More than 10 months after a nightclub fire in Buenos Aires claimed 194 lives, the victims' relatives are still seeking punishment for those they hold responsible. Every month, they march through the city: to make their demands heard, and to keep people from forgetting.
Although the municipal government has imposed stricter safeguards on club owners since the blaze, illegal concerts at unsafe venues are flourishing.
A combination of negligence and recklessness caused the tragedy at the Cromagnon Republic club on Dec. 30 last year. With the place packed with people, someone set off a flare that ignited the highly flammable ceiling decoration.
Emergency exits were locked, and fire extinguishers did not work.
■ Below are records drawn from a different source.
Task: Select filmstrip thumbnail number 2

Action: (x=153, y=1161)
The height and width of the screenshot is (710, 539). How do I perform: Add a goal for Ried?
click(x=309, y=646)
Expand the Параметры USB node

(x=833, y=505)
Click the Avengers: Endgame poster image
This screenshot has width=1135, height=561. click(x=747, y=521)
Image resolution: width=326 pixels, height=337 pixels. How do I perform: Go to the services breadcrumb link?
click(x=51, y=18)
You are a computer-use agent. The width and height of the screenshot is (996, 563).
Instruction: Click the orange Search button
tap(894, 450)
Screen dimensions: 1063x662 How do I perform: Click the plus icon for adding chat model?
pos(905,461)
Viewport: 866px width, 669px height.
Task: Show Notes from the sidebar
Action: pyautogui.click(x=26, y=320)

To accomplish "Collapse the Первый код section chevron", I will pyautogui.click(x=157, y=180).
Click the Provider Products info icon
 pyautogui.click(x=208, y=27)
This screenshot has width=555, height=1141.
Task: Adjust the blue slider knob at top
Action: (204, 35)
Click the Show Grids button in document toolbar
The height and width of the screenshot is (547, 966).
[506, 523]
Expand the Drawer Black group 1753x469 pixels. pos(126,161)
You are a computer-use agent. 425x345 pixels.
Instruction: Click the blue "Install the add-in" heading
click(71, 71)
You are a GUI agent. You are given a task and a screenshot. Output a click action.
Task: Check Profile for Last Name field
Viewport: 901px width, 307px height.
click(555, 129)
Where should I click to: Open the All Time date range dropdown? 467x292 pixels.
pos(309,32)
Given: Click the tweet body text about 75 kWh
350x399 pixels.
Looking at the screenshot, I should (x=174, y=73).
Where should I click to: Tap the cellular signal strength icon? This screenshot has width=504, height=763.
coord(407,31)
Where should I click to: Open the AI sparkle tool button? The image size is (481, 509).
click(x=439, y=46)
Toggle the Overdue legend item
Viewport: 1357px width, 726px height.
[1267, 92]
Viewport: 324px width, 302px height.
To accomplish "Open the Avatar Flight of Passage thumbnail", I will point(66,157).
Most of the victims died from smoke inhalation. Rescue teams could do little. They found bodies crowded around the exits and even in the women's bathroom, which had served as a makeshift nursery.
"A massacre," say parents of the victims.
"There's a chain of guilt reaching from the club operator to the band to the mayor of the city," declared Diego Rozengardt, the brother of one of those who died.
Distraught relatives are trying to keep memories of their loved ones alive. They have created a travelling exhibition of victims' photographs. They have planted 194 trees.
Help has come from others, too. A ceramics factory has donated memorial plaques to be put up around the country. Human-rights organizations, civic groups, and celebrities have lent support to victims' relatives and friends.
Meanwhile, the ingredients for similar tragedies in the future -- "profit-seeking by disco operators, corruption in the municipal government and police force" -- still exist, Rozengardt said.
So a hard core of victims' relatives marches every month on the 30th from Plaza Once, the scene of the fire, to Plaza de Mayo, the office of the mayor.
At a Mass held before a recent march, many of the participants had tears in their eyes. Nora Bonomini, who lost a son in the fire, stood on the fringes.
"I can no longer believe in God," she said.
She demands that the guilty be punished.
The ombudsman of the city of Buenos Aires, Atilio Alimena, claims that the municipal government failed to inspect nightclubs in the Argentine capital. He had warned long before the catastrophe that many clubs were flouting safety regulations. Today, just 66 of the 250 discos in operation last December remain open, and oversight has increased.
But safety precautions, such as remodelling, for example, or having a doctor and firefighter on the premises, cost money that cuts the businesses' profits.
Club doorkeepers complain about a rule requiring seats for all concert guests. Small clubs in particular have lost their concession as a result.
Nightlife goes on, though. Bands now often play in private apartments or "art clubs," the doorkeepers keeping their eyes peeled for police. Acting on invitations sent by e-mail, rock music fans still go to relatively cheap concerts by new groups. The venues have become smaller, but no less dangerous.
As the demonstrators left the scene of the fire, Bonomini could no longer hide her tears and anger. She fell into line with the other marchers to fight, as she said, her child's "murderers."
Like the other parents, she was carrying a picture in front of her. Hers showed a smiling boy.
"Never again will I be able to sleep in peace," she said.